**How to complete this task:**
Word for word, reproduce all of the entries shown below.

**Supplied records:**
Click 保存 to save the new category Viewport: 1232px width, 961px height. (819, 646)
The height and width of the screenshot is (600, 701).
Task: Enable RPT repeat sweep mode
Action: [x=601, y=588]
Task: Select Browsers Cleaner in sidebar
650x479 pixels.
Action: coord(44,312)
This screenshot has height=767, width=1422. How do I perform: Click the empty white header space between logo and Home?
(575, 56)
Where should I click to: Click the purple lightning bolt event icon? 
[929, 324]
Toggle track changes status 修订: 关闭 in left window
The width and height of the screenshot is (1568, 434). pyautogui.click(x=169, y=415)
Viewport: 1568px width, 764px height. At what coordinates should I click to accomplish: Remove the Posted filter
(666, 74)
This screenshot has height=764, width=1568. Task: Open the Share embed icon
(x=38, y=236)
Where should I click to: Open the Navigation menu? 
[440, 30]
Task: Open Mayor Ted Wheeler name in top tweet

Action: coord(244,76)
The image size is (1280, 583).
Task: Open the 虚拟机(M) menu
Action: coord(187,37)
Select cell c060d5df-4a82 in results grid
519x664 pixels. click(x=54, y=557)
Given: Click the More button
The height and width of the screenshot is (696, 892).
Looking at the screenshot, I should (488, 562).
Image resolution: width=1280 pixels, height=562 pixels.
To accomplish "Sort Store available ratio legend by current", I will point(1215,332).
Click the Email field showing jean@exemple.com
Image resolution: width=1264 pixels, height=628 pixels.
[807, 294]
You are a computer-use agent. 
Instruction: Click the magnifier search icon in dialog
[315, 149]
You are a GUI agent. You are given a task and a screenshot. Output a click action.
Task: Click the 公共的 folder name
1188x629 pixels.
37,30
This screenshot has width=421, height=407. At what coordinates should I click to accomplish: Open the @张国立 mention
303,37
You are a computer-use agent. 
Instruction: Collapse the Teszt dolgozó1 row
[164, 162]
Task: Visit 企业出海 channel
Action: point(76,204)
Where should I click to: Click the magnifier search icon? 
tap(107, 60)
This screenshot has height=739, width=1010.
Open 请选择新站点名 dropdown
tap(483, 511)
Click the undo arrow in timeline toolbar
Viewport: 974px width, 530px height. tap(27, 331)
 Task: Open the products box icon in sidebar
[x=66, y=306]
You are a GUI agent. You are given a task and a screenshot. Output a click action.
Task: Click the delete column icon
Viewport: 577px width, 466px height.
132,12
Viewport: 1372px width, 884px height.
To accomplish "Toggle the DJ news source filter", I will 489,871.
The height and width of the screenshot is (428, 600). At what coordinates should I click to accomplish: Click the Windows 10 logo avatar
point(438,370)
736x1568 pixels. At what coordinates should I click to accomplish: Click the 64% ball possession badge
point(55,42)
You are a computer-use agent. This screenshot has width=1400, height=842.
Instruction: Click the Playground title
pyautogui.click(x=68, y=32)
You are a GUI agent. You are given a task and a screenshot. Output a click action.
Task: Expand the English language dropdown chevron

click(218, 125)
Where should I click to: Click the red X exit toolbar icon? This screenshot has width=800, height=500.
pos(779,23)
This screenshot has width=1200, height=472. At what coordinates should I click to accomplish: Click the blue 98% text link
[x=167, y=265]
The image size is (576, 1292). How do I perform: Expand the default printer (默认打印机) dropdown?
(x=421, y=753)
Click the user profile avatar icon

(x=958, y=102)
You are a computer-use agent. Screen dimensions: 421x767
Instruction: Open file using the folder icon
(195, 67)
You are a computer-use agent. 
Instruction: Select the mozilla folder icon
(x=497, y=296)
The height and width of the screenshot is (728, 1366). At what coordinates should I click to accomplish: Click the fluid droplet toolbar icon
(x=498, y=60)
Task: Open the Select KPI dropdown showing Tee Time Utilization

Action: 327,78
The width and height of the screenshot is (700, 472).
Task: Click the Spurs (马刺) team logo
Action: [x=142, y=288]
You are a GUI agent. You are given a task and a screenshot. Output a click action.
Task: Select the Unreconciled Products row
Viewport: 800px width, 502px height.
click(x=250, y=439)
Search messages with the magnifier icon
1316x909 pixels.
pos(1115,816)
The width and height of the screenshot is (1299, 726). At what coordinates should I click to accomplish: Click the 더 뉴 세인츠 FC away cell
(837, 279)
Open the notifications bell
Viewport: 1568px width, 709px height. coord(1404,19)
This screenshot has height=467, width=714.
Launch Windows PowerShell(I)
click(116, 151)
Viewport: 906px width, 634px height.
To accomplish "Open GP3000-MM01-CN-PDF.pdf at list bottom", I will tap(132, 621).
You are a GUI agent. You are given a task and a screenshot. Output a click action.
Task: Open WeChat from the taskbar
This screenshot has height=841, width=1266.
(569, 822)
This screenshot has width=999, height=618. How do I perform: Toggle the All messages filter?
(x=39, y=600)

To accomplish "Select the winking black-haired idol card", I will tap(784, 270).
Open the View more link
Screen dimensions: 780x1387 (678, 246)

**Written solution:**
Click 保存 to save the new category Viewport: 1232px width, 961px height. (819, 646)
The height and width of the screenshot is (600, 701).
Task: Enable RPT repeat sweep mode
Action: [x=601, y=588]
Task: Select Browsers Cleaner in sidebar
650x479 pixels.
Action: coord(44,312)
This screenshot has height=767, width=1422. How do I perform: Click the empty white header space between logo and Home?
(575, 56)
Where should I click to: Click the purple lightning bolt event icon? 
[929, 324]
Toggle track changes status 修订: 关闭 in left window
The width and height of the screenshot is (1568, 434). pyautogui.click(x=169, y=415)
Viewport: 1568px width, 764px height. At what coordinates should I click to accomplish: Remove the Posted filter
(666, 74)
This screenshot has height=764, width=1568. Task: Open the Share embed icon
(x=38, y=236)
Where should I click to: Open the Navigation menu? 
[440, 30]
Task: Open Mayor Ted Wheeler name in top tweet

Action: coord(244,76)
The image size is (1280, 583).
Task: Open the 虚拟机(M) menu
Action: coord(187,37)
Select cell c060d5df-4a82 in results grid
519x664 pixels. click(x=54, y=557)
Given: Click the More button
The height and width of the screenshot is (696, 892).
Looking at the screenshot, I should (488, 562).
Image resolution: width=1280 pixels, height=562 pixels.
To accomplish "Sort Store available ratio legend by current", I will point(1215,332).
Click the Email field showing jean@exemple.com
Image resolution: width=1264 pixels, height=628 pixels.
[807, 294]
You are a computer-use agent. 
Instruction: Click the magnifier search icon in dialog
[315, 149]
You are a GUI agent. You are given a task and a screenshot. Output a click action.
Task: Click the 公共的 folder name
1188x629 pixels.
37,30
This screenshot has width=421, height=407. At what coordinates should I click to accomplish: Open the @张国立 mention
303,37
You are a computer-use agent. 
Instruction: Collapse the Teszt dolgozó1 row
[164, 162]
Task: Visit 企业出海 channel
Action: point(76,204)
Where should I click to: Click the magnifier search icon? 
tap(107, 60)
This screenshot has height=739, width=1010.
Open 请选择新站点名 dropdown
tap(483, 511)
Click the undo arrow in timeline toolbar
Viewport: 974px width, 530px height. tap(27, 331)
 Task: Open the products box icon in sidebar
[x=66, y=306]
You are a GUI agent. You are given a task and a screenshot. Output a click action.
Task: Click the delete column icon
Viewport: 577px width, 466px height.
132,12
Viewport: 1372px width, 884px height.
To accomplish "Toggle the DJ news source filter", I will 489,871.
The height and width of the screenshot is (428, 600). At what coordinates should I click to accomplish: Click the Windows 10 logo avatar
point(438,370)
736x1568 pixels. At what coordinates should I click to accomplish: Click the 64% ball possession badge
point(55,42)
You are a computer-use agent. This screenshot has width=1400, height=842.
Instruction: Click the Playground title
pyautogui.click(x=68, y=32)
You are a GUI agent. You are given a task and a screenshot. Output a click action.
Task: Expand the English language dropdown chevron

click(218, 125)
Where should I click to: Click the red X exit toolbar icon? This screenshot has width=800, height=500.
pos(779,23)
This screenshot has width=1200, height=472. At what coordinates should I click to accomplish: Click the blue 98% text link
[x=167, y=265]
The image size is (576, 1292). How do I perform: Expand the default printer (默认打印机) dropdown?
(x=421, y=753)
Click the user profile avatar icon

(x=958, y=102)
You are a computer-use agent. Screen dimensions: 421x767
Instruction: Open file using the folder icon
(195, 67)
You are a computer-use agent. 
Instruction: Select the mozilla folder icon
(x=497, y=296)
The height and width of the screenshot is (728, 1366). At what coordinates should I click to accomplish: Click the fluid droplet toolbar icon
(x=498, y=60)
Task: Open the Select KPI dropdown showing Tee Time Utilization

Action: 327,78
The width and height of the screenshot is (700, 472).
Task: Click the Spurs (马刺) team logo
Action: [x=142, y=288]
You are a GUI agent. You are given a task and a screenshot. Output a click action.
Task: Select the Unreconciled Products row
Viewport: 800px width, 502px height.
click(x=250, y=439)
Search messages with the magnifier icon
1316x909 pixels.
pos(1115,816)
The width and height of the screenshot is (1299, 726). At what coordinates should I click to accomplish: Click the 더 뉴 세인츠 FC away cell
(837, 279)
Open the notifications bell
Viewport: 1568px width, 709px height. coord(1404,19)
This screenshot has height=467, width=714.
Launch Windows PowerShell(I)
click(116, 151)
Viewport: 906px width, 634px height.
To accomplish "Open GP3000-MM01-CN-PDF.pdf at list bottom", I will tap(132, 621).
You are a GUI agent. You are given a task and a screenshot. Output a click action.
Task: Open WeChat from the taskbar
This screenshot has height=841, width=1266.
(569, 822)
This screenshot has width=999, height=618. How do I perform: Toggle the All messages filter?
(x=39, y=600)

To accomplish "Select the winking black-haired idol card", I will tap(784, 270).
Open the View more link
Screen dimensions: 780x1387 (678, 246)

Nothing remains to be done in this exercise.